The painting may appear – and indeed is – a charming family group. Yet, when it was painted, it also served a further purpose. It was commissioned as a piece of visual evidence in a bitter dynastic row that centred on property – the very land that is depicted in it, beyond left.
It is the pivotal painting in a group of six family portraits commissioned in 1675 from John Michael Wright by a Staffordshire gentleman, Sir Walter Bagot (1644-1704) of Blithfield, near Rugeley. They comprised the present work showing his mother-in-law and his two younger children; a picture of himself in classical attire; a pendant pair of himself and his wife Jane, nee Salesbury (c.1650-95); a double portrait of his mother, Lady Mary Bagot with his other daughter Mary; and an image of his late father-in-law, Sir Charles Salesbury (died 1659) – the present sitter’s husband.
Much is known about the Bagot family‘s affairs – including the progress of Wright’s work on the paintings – because a large group of family documents survives in the National Library of Wales. Walter and Jane’s marriage in 1670 brought him her profitable Welsh estates, but triggered a bitter rift with part of the Salesbury family.
In 1675, when these pictures were commissioned, Wright was at the height of his success. He went up to Blithfield in summer 1675 and remained there until the autumn, residing with the family and making preliminary sketches of them, then returning to London for the winter and working on the paintings over the following year, 1676. The Tate portrait was the last in the group to be finished. On 24 October 1676, Wright wrote that it had been despatched to Blithfield, adding that ‘Madam Salisbury’s peece [sic] (being of 3 figures) I thought I would never have an end for I could not hinder my self from making it curious and full of variety as the subject required’ (National Library of Wales, Bachymbyd Letters, no.304). Investigation and conservation of this work at Tate revealed that he did indeed make various changes in the course of painting it.
Wright charged £40 for the Tate portrait, – it was by some way the costliest of the set. He made a separate charge for supplying the frames, the carrying cases and for the cost of sending the finished works to Blithfield. The present frame is probably the original one.
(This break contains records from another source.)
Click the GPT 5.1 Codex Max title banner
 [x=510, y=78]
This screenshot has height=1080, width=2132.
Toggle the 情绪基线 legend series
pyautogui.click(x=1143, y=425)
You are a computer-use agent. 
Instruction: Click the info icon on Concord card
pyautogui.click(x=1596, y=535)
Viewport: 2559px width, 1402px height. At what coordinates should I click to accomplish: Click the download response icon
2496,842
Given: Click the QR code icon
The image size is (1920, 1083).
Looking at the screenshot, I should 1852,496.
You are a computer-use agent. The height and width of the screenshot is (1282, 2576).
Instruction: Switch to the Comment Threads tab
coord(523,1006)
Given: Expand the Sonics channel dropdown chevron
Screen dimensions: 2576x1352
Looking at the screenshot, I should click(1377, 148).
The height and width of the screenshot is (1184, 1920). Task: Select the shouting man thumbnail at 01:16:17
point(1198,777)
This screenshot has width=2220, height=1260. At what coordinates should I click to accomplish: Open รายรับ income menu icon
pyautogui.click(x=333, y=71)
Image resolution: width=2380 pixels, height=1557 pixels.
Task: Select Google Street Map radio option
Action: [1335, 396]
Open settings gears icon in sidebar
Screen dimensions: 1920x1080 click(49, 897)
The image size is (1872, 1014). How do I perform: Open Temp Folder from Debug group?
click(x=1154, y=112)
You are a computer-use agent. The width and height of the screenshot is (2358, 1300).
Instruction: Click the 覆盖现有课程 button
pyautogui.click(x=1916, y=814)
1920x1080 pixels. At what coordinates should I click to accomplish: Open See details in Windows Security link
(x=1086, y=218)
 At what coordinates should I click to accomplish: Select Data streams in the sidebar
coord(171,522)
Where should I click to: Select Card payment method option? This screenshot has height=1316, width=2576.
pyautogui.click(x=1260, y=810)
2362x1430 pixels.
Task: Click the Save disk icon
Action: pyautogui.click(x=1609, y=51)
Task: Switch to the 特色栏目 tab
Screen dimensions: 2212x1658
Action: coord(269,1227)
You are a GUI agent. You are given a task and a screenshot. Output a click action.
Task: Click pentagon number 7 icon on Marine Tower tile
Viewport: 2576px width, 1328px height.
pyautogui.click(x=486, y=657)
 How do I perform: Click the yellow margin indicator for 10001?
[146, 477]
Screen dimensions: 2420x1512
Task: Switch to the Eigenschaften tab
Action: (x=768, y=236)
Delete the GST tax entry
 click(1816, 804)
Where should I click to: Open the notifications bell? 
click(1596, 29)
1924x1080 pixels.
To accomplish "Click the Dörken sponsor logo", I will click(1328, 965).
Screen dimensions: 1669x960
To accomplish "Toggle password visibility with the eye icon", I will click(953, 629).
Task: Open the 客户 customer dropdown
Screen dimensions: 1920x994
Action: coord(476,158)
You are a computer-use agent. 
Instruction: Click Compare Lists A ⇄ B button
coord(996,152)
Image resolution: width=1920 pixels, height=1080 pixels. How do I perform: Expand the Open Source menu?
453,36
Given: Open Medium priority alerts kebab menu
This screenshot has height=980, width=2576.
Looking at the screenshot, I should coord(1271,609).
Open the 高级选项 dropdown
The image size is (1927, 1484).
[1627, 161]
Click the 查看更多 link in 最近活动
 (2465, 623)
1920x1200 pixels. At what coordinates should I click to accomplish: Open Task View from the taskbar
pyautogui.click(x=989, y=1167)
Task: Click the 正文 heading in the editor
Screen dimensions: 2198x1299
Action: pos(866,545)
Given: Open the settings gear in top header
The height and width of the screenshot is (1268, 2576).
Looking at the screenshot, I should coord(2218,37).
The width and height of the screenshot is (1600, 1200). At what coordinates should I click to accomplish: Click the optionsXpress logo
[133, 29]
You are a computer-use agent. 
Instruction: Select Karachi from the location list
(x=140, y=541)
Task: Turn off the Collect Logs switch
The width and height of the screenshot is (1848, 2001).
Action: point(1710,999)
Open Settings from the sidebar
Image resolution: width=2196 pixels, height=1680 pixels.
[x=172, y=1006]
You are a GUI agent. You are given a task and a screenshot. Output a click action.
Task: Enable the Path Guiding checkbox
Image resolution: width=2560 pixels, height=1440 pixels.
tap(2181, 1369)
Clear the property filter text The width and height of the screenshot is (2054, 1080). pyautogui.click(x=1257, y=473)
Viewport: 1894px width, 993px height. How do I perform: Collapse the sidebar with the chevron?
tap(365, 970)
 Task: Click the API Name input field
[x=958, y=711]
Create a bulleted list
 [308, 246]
Given the legal case over the Salesbury estates that was then in progress, the peaks seen in the present picture must indicate Wales. Mrs Salesbury herself lived at Pool Park, near Ruthin, from where the Clwyd Hills would have been visible. Her attire is that of an affluent widow. Her pointed hat is of a type worn by affluent women throughout Britain at this date. Although Mrs Salesbury is in contemporary dress, little Edward wears imitation classical attire. This style links him with the heroes of Roman literature and history. The composition echoes the iconography found in images of the Madonna and Christ Child with the infant John the Baptist. This is not by chance, for Wright had previously spent fourteen years in Rome and had been accepted into the artists’ guild there (the only seventeenth century British artist to be accorded such recognition).
Mrs Salesbury’s year of birth is not known; having been widowed in 1659, she was to live on until 1693. Elizabeth herself, born in March 1675, did not marry until 1739, dying ten years later at the age of 75. Her husband, Henry Paget, Earl of Uxbridge, was a close political associate of her brother. Edward himself, like his father, married an heiress and represented Staffordshire as a Member of Parliament, but died comparatively young, at the age of 38.